Ready. I leave it a few seconds longer, my eyes following Jaime’s presence as he gets lost on the way to the stable. It would be good for him to have another horse, not that he could replace the other Jaime, but at least what remains of the stable would stop being uninhabited and the heavy air that’s starting to fill it with demons would be dispelled. Here I go: I take courage and pull the stick out of the container, which spills slightly over the toilet lid because my steady hand betrays me.
I make a note: When Open Door was established in 1898, the lunatic population numbered 25; in 1912 it was 154; by 1925 it had reached 234 and they were no longer lunatics, they were internees, the mentally ill. In 2000 there are 1,964. An average of 65 new internees enter the institution every year.
THIRTY-FIVE
This can’t be right, I must be hallucinating. But no. I wake in the middle of the night between two deeply sleeping bodies, one face up, the other face down, Jaime on the right, Eloísa on the left. All three in the same bed. All three naked. The half-light makes me doubtful, but touch confirms what sight refuses to believe. My eyes cloud over: I don’t know how we came to this.
Jaime had come home drunk, drunker than anyone I’ve ever seen, his mouth hanging open, fillings on show, upper teeth clashing against the lower. Dribbling all over himself. I remember that part perfectly.

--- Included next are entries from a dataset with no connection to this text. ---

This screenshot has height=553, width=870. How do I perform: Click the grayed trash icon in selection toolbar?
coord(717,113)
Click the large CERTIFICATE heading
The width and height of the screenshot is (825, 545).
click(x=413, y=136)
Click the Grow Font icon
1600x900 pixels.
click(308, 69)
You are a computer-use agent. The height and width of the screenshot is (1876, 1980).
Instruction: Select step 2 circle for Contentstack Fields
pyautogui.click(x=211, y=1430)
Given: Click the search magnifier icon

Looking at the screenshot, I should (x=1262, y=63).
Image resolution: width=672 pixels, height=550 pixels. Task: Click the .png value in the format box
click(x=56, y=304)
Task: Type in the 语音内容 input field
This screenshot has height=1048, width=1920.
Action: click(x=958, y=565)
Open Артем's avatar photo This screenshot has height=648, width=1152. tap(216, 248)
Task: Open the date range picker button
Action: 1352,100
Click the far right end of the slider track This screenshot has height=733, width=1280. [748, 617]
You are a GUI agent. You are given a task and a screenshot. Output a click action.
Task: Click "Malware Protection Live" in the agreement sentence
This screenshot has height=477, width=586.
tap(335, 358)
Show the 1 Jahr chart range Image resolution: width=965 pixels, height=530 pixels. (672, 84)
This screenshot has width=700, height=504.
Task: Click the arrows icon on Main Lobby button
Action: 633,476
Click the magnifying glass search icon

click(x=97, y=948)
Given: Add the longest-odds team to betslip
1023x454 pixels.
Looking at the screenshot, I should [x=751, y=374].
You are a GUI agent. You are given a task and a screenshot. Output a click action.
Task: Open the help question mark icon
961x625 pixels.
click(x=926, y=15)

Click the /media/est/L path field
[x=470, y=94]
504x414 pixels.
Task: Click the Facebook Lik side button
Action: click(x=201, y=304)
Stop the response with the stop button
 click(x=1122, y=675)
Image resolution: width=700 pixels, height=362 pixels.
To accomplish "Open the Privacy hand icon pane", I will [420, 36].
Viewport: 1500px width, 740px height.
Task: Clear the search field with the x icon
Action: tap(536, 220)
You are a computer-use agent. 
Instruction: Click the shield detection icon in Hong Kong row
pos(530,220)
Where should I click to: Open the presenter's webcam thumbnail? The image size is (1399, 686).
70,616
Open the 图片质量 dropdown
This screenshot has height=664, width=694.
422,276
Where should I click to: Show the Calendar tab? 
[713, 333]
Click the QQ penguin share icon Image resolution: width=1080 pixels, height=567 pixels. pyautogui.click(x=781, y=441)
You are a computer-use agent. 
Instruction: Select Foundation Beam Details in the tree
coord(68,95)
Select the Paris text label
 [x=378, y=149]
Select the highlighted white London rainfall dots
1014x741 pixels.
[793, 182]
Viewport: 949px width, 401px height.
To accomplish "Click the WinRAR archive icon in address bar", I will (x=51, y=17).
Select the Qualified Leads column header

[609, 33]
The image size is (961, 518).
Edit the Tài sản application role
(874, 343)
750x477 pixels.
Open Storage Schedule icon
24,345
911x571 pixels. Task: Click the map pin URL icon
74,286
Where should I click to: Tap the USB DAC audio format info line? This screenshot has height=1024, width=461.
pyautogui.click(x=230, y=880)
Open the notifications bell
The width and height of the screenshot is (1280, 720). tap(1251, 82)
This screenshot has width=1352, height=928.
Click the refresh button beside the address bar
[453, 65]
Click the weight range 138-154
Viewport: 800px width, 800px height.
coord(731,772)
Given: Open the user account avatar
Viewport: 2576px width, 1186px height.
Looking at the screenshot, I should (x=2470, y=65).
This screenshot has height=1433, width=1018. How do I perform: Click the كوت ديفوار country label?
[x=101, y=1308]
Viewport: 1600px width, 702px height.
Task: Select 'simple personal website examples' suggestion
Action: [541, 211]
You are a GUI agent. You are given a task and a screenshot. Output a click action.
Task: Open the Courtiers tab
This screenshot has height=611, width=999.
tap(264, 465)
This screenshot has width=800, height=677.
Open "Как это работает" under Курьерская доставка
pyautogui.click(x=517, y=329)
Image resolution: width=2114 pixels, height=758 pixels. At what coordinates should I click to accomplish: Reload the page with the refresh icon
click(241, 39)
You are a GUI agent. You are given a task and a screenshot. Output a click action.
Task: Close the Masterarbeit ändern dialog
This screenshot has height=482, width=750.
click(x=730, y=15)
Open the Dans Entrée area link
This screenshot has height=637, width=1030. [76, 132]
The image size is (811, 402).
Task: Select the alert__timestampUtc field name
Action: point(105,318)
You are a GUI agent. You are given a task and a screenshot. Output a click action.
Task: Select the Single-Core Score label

He came in acting the way horses do when a lorry passes them on the road: randy. I’m hungry, he struggled to say as he kicked in the air to shake off his boots. I want to eat. I heated up some chicken soup left over from the night before. Jaime appeared from the bedroom, stooped and puffing, with an unfamiliar erection. And what happened next was so typical and so absurd that it didn’t even hurt me. Jaime spat out the soup and right there, on the cold marble work-top, he mounted me, as a stallion would mount a mare, from behind, until he couldn’t go on.
Then he left, he disappeared, and in a while Eloísa arrived, also pretty out of it. I told her that I didn’t feel well and she massaged me and I her, and we must have fallen asleep without realising it.